Word and element pointing entries
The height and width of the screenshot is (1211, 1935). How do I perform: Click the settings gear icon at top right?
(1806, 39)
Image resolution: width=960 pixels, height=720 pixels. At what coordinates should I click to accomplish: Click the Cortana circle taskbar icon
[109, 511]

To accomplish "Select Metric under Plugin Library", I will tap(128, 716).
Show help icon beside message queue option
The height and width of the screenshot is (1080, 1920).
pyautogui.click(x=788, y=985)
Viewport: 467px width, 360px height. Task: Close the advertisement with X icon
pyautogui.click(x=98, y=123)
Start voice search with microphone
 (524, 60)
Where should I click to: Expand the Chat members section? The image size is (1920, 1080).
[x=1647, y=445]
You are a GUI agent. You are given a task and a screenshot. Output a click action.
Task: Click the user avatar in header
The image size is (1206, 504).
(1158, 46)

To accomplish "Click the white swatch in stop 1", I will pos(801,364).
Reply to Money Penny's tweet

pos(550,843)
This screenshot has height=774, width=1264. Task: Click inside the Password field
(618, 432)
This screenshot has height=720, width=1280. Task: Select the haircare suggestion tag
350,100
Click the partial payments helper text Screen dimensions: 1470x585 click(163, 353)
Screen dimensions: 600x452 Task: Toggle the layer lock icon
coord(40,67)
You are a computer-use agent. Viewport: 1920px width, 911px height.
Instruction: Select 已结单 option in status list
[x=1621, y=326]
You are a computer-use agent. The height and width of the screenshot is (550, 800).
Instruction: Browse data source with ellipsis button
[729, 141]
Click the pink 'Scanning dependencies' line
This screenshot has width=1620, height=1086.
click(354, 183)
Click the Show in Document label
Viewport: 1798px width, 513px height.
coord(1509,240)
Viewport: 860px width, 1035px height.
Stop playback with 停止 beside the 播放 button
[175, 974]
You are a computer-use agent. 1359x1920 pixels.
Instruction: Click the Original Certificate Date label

Task brief » Lay out the records above as a Markdown table with columns Row and Entry, covering only the span from the line with "Start voice search with microphone" to the line with "[x=1647, y=445]". Give each line its own numbered row and skip any blank lines.

Written reply »
| Row | Entry |
|---|---|
| 1 | Start voice search with microphone |
| 2 |  (524, 60) |
| 3 | Where should I click to: Expand the Chat members section? The image size is (1920, 1080). |
| 4 | [x=1647, y=445] |